Which episodes have struck a nerve?
Hinckley • Temple, for sure.
Winward • We’ve had three temple episodes [here, here and here]. We call it the Ultimate Big Deal. It is the be-end, our mecca, always the end point and the goal. And for many women, including Susan and I, that’s really complicated. Which is kind of heartbreaking, that the Ultimate Big Deal is the hardest thing for many women.
Hinckley • And it’s also the thing where there is absolutely no space for that to be a hard thing. The podcast is often the first time women heard someone else say, “The temple is not great for me, and here are some reasons why.”
Winward • Also, we’ve gotten good response to our episodes on living on the edge of the inside. For our discussion of why we stay, we called it “What’s in it for me?” That’s where Susan and I got down to the brass tacks of “This is what the church has meant in my life.”
Hinckley • “What’s in it for me” was about why we do it, and “Custom Fit Faith” was how we do it.
Speaking of how we stay, General Conference is around the corner. Do you have any advice for women who have a hard time with conference?
Winward • It’s rare that I watch it live. I will go out to lunch, go hiking, go shopping, then read the talks later. Doing that has changed my life. I don’t know why it took me more than 40 years! I realize it’s different for women with little children, where they feel they have to be in the room to set an example.
Hinckley • Cynthia and I have had very different experiences in the church. I’ve been a cranky and agitated member my whole life. I’m used to hearing things at church that make me say “Really?” and General Conference is more of that for me. When that happens, I just think, “Bad episode. Tune in next week.”
One thing I appreciate about our technology is that if a talk troubles me, I can go back and read it later. Then I think: “What about this can’t I live with, or what landed so badly?” Sometimes, my experience with the written version just isn’t as bad as what I heard. Also, I think staying off social media during conference weekend makes my experience better.
We’re experiencing a crisis of young people leaving the church, including women. What are your thoughts?
Winward • Susan and I have a disclaimer on the podcast: She and I have five daughters between us, and they are all out of the church. Look somewhere else if your goal is to get your daughters to stay. If your goal is to raise remarkable humans, we’ve done a great job with that. But they don’t give a hoot about hierarchy, and our whole church is based now in hierarchy.

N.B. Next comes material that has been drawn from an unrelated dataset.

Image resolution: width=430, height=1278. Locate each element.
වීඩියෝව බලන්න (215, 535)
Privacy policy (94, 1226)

I don’t know how our girls can experience whole equality in the real world, and then we expect them to shave off certain parts of themselves to fit in this church.

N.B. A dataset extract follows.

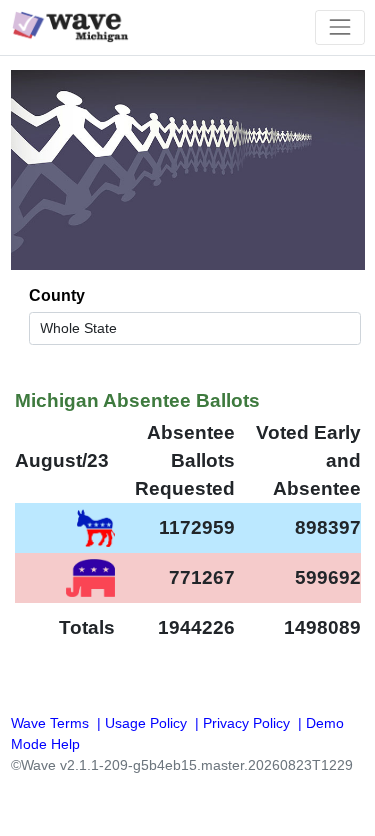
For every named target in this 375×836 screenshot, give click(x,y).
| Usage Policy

Hinckley • And why would we even ask that of them? Let’s spend less time worrying about how the church is not keeping its young women, and instead worry about how we can meet their needs. The church is really valuable in my life, so of course I want to share it with the next generation. But I struggled for almost 60 years to make it OK for myself.
(The views expressed in this opinion piece do not necessarily reflect those of Religion News Service.)